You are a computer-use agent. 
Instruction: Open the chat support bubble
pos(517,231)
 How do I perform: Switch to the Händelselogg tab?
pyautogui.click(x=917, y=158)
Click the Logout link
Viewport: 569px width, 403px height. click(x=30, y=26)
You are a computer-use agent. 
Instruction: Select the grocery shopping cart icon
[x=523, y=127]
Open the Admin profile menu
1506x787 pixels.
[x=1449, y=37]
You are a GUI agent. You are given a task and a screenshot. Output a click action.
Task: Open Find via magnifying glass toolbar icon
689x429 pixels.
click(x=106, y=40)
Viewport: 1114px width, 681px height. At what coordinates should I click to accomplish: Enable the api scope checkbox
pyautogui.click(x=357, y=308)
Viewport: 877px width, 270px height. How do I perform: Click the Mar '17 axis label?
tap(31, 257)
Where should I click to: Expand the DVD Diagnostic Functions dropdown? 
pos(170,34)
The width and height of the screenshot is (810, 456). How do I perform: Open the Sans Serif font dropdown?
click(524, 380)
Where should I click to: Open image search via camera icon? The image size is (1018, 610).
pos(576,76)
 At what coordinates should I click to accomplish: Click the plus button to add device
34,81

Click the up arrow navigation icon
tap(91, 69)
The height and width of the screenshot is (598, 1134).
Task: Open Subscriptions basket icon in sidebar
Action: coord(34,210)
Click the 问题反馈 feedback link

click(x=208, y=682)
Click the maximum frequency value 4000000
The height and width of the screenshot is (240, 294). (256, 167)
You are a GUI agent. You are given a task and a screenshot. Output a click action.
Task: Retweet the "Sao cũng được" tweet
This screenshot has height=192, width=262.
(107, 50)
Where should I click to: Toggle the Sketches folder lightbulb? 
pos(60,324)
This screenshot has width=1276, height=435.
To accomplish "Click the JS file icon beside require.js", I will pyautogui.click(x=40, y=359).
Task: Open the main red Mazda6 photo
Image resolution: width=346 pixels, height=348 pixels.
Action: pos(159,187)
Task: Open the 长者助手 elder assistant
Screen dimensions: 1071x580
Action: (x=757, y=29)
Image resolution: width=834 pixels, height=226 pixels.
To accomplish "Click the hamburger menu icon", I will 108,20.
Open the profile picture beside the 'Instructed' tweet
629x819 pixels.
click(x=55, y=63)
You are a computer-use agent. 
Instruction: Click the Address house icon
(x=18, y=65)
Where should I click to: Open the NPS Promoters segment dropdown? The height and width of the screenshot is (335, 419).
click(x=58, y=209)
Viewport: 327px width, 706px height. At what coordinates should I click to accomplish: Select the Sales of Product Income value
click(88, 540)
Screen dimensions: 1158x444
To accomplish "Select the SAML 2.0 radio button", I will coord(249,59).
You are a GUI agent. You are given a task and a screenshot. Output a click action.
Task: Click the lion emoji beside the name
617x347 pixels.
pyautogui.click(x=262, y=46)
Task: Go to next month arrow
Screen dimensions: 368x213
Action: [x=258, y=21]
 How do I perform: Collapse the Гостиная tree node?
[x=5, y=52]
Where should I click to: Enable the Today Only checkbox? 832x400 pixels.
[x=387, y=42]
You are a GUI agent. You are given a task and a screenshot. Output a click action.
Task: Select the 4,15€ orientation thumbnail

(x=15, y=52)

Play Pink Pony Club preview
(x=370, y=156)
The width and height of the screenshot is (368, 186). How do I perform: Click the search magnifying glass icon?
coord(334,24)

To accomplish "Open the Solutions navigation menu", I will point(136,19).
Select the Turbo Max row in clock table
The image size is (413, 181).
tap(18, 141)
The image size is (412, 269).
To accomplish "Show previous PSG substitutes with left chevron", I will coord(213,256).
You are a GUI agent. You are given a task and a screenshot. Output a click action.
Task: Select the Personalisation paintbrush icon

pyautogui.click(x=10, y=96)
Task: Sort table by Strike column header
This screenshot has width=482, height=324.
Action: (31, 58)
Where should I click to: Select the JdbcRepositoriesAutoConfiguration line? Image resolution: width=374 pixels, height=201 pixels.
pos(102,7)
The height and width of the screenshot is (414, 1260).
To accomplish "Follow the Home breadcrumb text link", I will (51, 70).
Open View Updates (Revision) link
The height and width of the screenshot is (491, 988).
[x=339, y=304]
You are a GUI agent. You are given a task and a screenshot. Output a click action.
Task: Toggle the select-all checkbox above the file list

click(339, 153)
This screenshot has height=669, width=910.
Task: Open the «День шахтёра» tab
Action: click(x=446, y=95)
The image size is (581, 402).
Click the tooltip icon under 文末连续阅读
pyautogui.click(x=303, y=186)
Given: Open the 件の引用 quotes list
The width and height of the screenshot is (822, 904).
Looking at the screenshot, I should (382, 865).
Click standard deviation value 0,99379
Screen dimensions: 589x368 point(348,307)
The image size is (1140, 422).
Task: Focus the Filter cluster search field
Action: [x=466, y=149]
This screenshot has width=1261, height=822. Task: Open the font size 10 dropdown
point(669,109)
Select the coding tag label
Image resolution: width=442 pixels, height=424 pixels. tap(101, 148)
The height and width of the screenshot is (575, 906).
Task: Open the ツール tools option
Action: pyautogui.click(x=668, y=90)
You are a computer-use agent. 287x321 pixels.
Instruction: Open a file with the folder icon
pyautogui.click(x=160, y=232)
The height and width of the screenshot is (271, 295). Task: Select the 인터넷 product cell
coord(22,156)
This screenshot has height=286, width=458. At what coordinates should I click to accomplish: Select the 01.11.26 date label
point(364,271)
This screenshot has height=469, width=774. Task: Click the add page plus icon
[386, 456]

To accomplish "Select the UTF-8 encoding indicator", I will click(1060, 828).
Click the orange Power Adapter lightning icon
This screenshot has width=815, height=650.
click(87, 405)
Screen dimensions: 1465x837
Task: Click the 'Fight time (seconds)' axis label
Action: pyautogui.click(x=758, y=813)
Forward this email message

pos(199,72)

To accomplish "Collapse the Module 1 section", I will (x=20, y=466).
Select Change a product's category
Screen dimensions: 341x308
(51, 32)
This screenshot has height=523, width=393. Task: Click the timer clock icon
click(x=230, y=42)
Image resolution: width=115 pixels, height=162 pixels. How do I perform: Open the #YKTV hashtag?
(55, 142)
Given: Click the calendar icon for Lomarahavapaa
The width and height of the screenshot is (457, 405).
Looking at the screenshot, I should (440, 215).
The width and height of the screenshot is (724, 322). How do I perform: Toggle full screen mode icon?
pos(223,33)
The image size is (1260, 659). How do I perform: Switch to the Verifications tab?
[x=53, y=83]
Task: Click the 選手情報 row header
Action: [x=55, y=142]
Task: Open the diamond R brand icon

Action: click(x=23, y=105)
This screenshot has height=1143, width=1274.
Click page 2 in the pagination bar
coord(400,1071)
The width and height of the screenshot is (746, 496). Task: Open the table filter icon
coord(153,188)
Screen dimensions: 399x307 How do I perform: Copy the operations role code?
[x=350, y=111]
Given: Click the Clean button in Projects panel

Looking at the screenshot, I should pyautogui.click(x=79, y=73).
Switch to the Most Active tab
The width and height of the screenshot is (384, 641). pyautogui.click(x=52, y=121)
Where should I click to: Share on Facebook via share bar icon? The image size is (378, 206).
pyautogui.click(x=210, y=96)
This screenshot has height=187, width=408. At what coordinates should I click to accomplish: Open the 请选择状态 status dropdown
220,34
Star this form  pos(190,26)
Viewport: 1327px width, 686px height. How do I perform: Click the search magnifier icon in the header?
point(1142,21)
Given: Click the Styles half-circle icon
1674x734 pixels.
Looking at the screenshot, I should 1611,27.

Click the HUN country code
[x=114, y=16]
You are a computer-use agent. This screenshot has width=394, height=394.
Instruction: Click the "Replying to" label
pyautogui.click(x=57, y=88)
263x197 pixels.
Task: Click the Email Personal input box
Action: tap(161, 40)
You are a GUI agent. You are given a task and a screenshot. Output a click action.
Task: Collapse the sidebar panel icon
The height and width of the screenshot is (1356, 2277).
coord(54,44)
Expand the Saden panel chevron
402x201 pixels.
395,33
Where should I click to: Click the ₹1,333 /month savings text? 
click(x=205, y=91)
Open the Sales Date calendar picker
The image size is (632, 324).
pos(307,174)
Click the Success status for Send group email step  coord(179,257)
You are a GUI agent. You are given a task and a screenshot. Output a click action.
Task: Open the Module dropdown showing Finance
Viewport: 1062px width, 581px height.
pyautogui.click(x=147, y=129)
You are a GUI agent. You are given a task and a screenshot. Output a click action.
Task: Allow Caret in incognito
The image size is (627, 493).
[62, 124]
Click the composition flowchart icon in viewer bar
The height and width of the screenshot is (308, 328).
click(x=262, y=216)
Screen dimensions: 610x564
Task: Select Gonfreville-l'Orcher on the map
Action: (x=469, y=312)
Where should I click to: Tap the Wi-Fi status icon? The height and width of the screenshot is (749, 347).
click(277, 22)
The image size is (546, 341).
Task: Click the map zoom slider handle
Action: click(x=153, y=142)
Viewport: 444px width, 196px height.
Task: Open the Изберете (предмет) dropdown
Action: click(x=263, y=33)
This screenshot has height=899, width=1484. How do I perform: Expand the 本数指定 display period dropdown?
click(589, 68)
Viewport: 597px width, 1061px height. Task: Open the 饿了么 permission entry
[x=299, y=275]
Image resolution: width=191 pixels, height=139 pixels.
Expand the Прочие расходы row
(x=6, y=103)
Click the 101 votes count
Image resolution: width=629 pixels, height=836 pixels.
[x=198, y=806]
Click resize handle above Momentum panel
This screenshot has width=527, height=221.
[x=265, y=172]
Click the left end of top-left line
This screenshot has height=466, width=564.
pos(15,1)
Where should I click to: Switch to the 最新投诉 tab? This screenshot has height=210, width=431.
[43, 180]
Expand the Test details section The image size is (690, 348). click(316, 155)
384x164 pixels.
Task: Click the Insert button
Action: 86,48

Problem statement:
In the entries above, find the line with "The width and height of the screenshot is (810, 456)." and the line with "Task: Open the main red Mazda6 photo", then set down exactly those two and every line between them, nothing else.

Response:
The width and height of the screenshot is (810, 456). How do I perform: Open the Sans Serif font dropdown?
click(524, 380)
Where should I click to: Open image search via camera icon? The image size is (1018, 610).
pos(576,76)
 At what coordinates should I click to accomplish: Click the plus button to add device
34,81

Click the up arrow navigation icon
tap(91, 69)
The height and width of the screenshot is (598, 1134).
Task: Open Subscriptions basket icon in sidebar
Action: coord(34,210)
Click the 问题反馈 feedback link

click(x=208, y=682)
Click the maximum frequency value 4000000
The height and width of the screenshot is (240, 294). (256, 167)
You are a GUI agent. You are given a task and a screenshot. Output a click action.
Task: Retweet the "Sao cũng được" tweet
This screenshot has height=192, width=262.
(107, 50)
Where should I click to: Toggle the Sketches folder lightbulb? 
pos(60,324)
This screenshot has width=1276, height=435.
To accomplish "Click the JS file icon beside require.js", I will pyautogui.click(x=40, y=359).
Task: Open the main red Mazda6 photo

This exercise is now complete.